My best advice is go to the area you want to work in and knock on doors. & Skilled technical people are so rare today you will get a chance to talk to people. But be warned if you are claiming to be a machinist, they might hand you a drill bit and tell you to sharpen it for drilling brass or copper.
I'm a Human Resources Manager, recruiting for a machine shop in Maryland. The number one thing we are looking for is experience--that is the tough luck of being in the manufacturing industry. For our specific type of work, we need folks who are autonomous working with tolerances in the thousandths, so the damper doesn't fly apart at 230mph on the racetrack and kill the driver. That type of expertise just doesn't come after 2 years of punching a timeclock.
Unfortunately, business owners--especially small business owners--have very narrow margins when it comes to the type of person and experience they are seeking. Years of experience tell them what kind of work they can expect from candidates before they even sign an offer. They are looking for a SPECIFIC person. If you are tailoring your resume to the specific job, being a proactive candidate, and applying for positions where you truly meet all the requirements, then you're doing everything right. It could be something else, though...
Here are some things that make us toss resumes:
-More than 3 jobs in the last 10 years
-No jobs in the last 10 years / only internships listed
-Any job with less than 3 months tenure
-Failure to list specific machines you've worked on
-Obvious Copy/Paste of a job description
-Skills listed that are irrelevant to work history
-Egotistical/Overgeneralized candidate overviews, profiles, objectives, etc.
Well that puts probably 50% or more right in the ole round file, eh?
ATI Racing would have round filed me for 3 violations and I seriously doubt they run across people with my range of skills very often. I had 4 jobs in 5 years as I found job hoping early in my days as a machinist was the best way to quickly climb the pay scale and gain diversified experience. My second to last stop before self employment was at an OEM aerospace connector house, there were guys at that place with 25 years at the company that ran the same jobs day in day out for years and years, some of those 25 year vets didn't have the skills I had in 6 months.

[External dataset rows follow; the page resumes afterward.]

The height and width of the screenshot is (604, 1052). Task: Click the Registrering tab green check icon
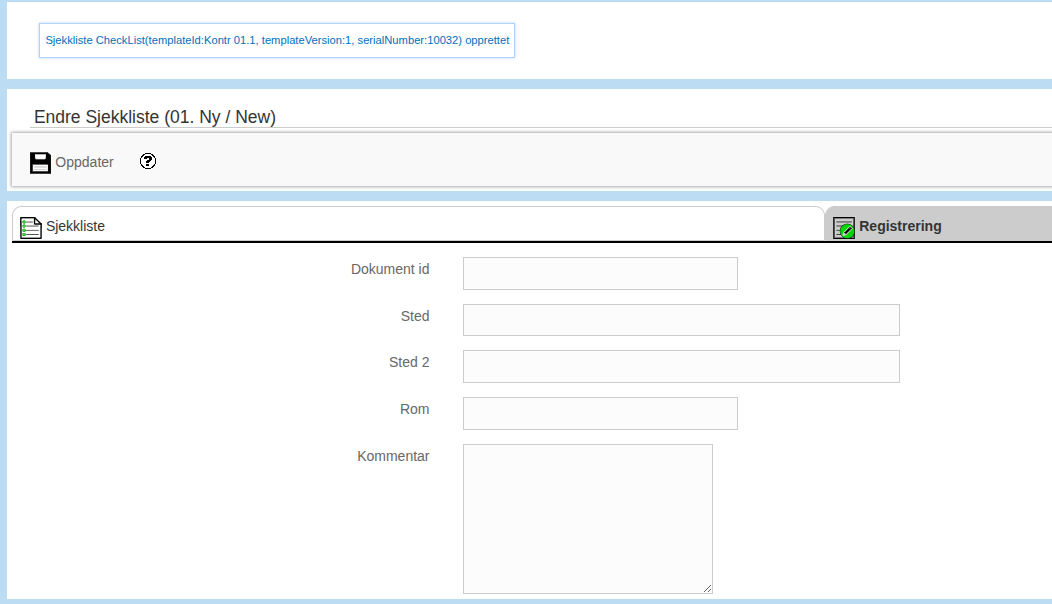pyautogui.click(x=844, y=228)
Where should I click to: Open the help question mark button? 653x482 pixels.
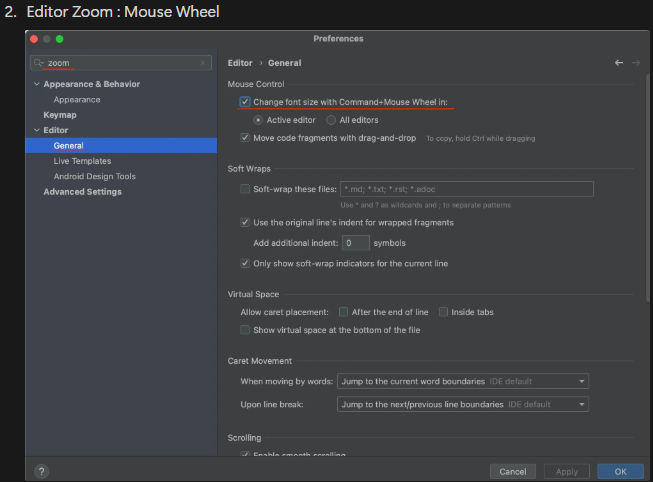(x=41, y=471)
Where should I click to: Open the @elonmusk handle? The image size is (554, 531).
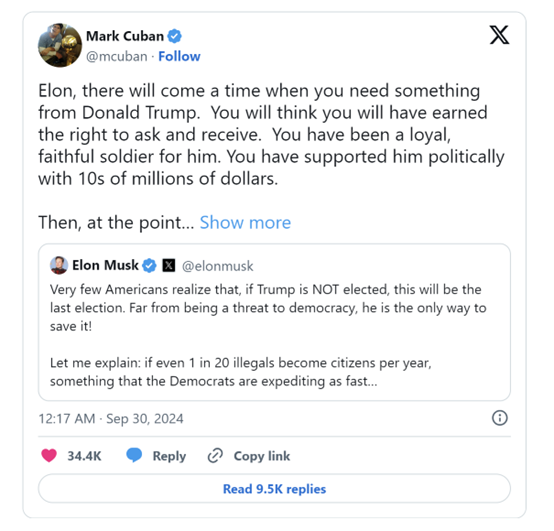(x=217, y=266)
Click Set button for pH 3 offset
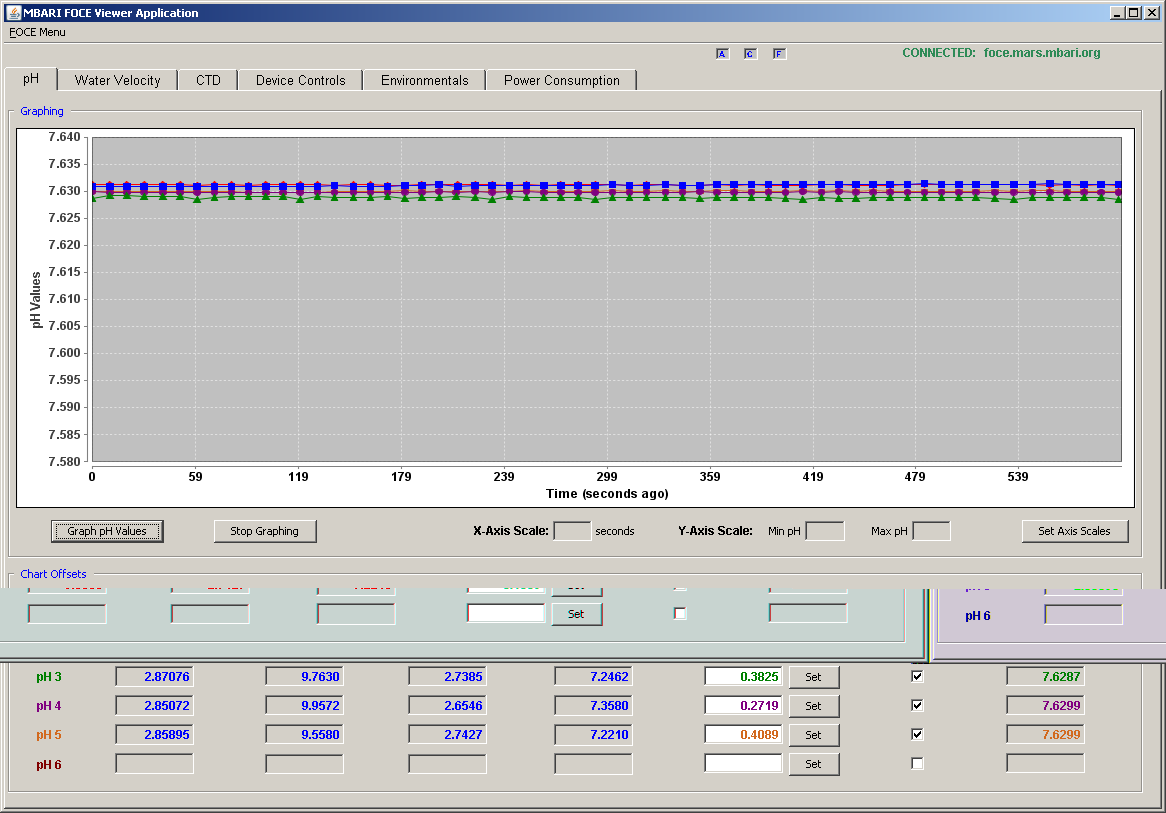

And there Dualkit is your problem. You looked after you(so did I).There was no loyalty to a boss who didn't know the going rate,I moved on. I had a mortgage to pay,a wife and two young kids to look after. I chased the money and didn't always get it right. One company paid good money but the workshop wasn't fit to call a toilet,that lasted three weeks. Other companies I enjoyed working for,the money was good and I was loyal. Eventually you realise that you, should be doing this for yourself, I never looked back.
ITT connecters mean anything?
ITT Connectors? I never want to name names as there are two sides to every story, but I worked for ITT for 7 years and many of my working for the man stories in a large company come from working for them, how did you guess that?